Scholarly data are largely fragmented across siloed databases with divergent metadata and missing linkages among them. We present the Science Data Lake, a locally-deployable infrastructure built on DuckDB and simple Parquet files that unifies eight open sources — Semantic Scholar, OpenAlex, SciSciNet, Papers with Code, Retraction Watch, Reliance on Science, a preprint-to-published mapping, and Crossref — via DOI normalization while preserving source-level schemas. The resource comprises approximately 960 GB of Parquet files spanning 293 million uniquely identifiable papers across 22 schemas and 153 SQL views.
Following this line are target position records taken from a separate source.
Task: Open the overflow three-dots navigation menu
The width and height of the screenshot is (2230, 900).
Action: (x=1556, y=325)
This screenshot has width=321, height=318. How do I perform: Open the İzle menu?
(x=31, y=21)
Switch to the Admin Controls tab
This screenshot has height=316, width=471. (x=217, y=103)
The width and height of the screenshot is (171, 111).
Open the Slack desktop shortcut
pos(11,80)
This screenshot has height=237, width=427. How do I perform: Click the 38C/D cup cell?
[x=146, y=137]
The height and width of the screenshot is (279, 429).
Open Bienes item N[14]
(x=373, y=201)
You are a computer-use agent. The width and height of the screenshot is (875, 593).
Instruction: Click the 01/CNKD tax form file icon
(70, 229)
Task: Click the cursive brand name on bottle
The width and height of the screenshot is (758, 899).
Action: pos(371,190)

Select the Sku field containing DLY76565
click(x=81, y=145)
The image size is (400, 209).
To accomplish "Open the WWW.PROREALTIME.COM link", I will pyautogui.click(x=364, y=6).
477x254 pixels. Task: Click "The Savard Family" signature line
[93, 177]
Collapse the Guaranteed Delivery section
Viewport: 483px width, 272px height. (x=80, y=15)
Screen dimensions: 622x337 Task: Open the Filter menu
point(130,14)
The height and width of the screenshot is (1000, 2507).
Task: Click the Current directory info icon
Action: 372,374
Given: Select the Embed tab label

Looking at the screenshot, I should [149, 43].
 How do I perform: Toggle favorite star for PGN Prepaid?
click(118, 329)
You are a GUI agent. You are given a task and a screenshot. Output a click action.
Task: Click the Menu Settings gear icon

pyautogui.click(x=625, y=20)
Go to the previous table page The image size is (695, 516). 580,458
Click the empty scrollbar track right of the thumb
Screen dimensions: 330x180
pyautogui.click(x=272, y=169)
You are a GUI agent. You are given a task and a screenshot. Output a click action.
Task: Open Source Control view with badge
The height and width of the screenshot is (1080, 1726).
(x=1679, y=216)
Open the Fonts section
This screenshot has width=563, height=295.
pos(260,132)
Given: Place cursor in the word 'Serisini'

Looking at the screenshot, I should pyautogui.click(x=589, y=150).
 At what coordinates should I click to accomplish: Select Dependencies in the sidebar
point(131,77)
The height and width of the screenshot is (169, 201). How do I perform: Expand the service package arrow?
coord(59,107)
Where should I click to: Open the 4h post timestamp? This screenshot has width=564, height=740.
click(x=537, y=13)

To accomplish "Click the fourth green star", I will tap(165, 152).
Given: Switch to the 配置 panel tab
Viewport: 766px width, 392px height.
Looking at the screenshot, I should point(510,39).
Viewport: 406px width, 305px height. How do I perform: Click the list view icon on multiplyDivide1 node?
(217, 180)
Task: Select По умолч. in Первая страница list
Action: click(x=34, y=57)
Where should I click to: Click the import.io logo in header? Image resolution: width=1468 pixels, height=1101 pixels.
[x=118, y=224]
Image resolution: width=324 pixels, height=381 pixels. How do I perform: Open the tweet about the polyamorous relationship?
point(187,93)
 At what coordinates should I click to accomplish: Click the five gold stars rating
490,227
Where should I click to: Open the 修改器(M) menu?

An embedding-based ontology alignment using BGE-large sentence embeddings maps 4,516 OpenAlex topics to 13 scientific ontologies (1.3 million terms), yielding 16,150 mappings covering 99.8% of topics with F1 = 0.77 at the recommended operating point, outperforming TF-IDF, BM25, and Jaro-Winkler baselines on a 300-pair gold-standard evaluation. We validate through 10 automated checks, cross-source citation agreement analysis, and stratified manual annotation. Four vignettes demonstrate cross-source analyses infeasible with any single database. The resource is open source, deployable on a single drive or queryable remotely via HuggingFace, and includes structured documentation suitable for large language model (LLM) based research agents.